Date:         Mon, 2 May 1994 19:33:57 EDT
Reply-To:     UB Poetics discussion group <POETICS@UBVM.BITNET>
Sender:       UB Poetics discussion group <POETICS@UBVM.BITNET>
From:         Marc Nasdor <ABOHC@CUNYVM.BITNET>
Subject:      Re: Beatnik Bliss & CP Geebies
In-Reply-To:  Message of Sat,
              30 Apr 1994 22:54:30 -0500 from <CREELEY@UBVMS.CC.BUFFALO.EDU>

Yeah, Bob, but it'd be even better in Maryland with a bushel of hot steamed
crabs ready for the dissectin'. Anyway, good time to start a flame war about
overrated gloppy buffalo wings. DIS! DIS! DIS!

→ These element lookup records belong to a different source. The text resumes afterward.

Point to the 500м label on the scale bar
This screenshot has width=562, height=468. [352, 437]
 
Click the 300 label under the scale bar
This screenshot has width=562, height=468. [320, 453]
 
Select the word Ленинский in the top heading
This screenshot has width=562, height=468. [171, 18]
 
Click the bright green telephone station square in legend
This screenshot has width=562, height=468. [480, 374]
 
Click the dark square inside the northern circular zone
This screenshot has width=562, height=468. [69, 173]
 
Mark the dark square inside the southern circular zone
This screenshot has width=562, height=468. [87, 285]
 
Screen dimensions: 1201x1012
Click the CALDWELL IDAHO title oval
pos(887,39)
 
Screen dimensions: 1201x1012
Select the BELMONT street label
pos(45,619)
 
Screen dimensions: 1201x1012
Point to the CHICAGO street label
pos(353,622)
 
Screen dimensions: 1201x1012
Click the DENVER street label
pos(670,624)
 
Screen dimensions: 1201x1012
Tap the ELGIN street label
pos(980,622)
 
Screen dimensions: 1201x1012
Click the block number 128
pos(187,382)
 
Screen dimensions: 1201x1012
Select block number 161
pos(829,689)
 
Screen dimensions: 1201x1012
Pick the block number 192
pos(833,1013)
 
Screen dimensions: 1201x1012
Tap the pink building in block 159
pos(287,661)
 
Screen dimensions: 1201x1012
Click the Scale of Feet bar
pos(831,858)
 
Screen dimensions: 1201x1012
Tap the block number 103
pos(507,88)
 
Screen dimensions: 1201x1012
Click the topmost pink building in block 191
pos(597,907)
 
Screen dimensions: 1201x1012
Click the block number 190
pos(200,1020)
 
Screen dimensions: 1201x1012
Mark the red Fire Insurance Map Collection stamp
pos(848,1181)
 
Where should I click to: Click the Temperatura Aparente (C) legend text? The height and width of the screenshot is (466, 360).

-Marc Nasdor, a/k/a csigaposta (hungarian snail mail)
=========================================================================
Date:         Tue, 3 May 1994 11:17:18 -0400
Reply-To:     UB Poetics discussion group <POETICS@UBVM.BITNET>
Sender:       UB Poetics discussion group <POETICS@UBVM.BITNET>
From:         Robert Kelly <kelly@LEVY.BARD.EDU>
Subject:      Re: Beatnik Bliss & CP Geebies

As Homer tells it
when I was a kid up there
you got a beef and
wick at Bai-Lo's
one man could not
eat two of,

                what
is this business
of scrawny leathery
limbs of fowl
I ask you?
Did Arkhilikos get his

in such a way or mute
his lyric thumb with
blue cheese anything
at all (I ask you)

the skin
slips off the string.


Wan  suei, friend.

Robert
=========================================================================
Date:         Tue, 3 May 1994 12:02:09 -0400
Reply-To:     UB Poetics discussion group <POETICS@UBVM.BITNET>
Sender:       UB Poetics discussion group <POETICS@UBVM.BITNET>
From:         Robert Kelly <kelly@LEVY.BARD.EDU>
Subject:      Re: (Forwarded) : Obj

The least thing
(best thing)
we could do
to get that
worky worthy way
is write in Thinglish.
Try to do.

rk
=========================================================================
Date:         Tue, 3 May 1994 15:30:13 -0500
Reply-To:     UB Poetics discussion group <POETICS@UBVM.BITNET>
Sender:       UB Poetics discussion group <POETICS@UBVM.BITNET>
From:         Robert Creeley <CREELEY@UBVMS.CC.BUFFALO.EDU>
Organization: University at Buffalo
Subject:      That Old Blurred Chicken's Got Me In Its Spell...

Must be the heavens
so invite,
in xtian parlance stated--

If chickens could
get off the ground,
they never would be eated.

Meantime I fly
though god knows why
on wings of chicken only.

Though clams be great
what we can get
in Buffalo is homely.

By which I mean
of course all scenes
are local and particular.

But now the patient
chicken waits*
its wings to part forever.

Here's to bleu cheese,
and Joe and me--
and poetry's murmurous meters!

I can't keep up the rhyme
no more...  It's time...
Goodbye, dear fri
-----------------------------
*Cf. earlier reference: "TED JOANS READING
CPG, May 4, 1994 -- 7:30 PM."  World events, etc.
=========================================================================
Date:         Tue, 3 May 1994 15:43:03 -0500
Reply-To:     UB Poetics discussion group <POETICS@UBVM.BITNET>
Sender:       UB Poetics discussion group <POETICS@UBVM.BITNET>
From:         Jorge Guitart <MLLJORGE@UBVMS.BITNET>
Organization: University at Buffalo
Subject:      see what they made me do

1 WAY
          for D.L & M.S.


by Jorge Guitart


we are our (protein) interactions

i am colloidal said (ms) particle
and you? i am mr hydro(phobicity) (by adsorption)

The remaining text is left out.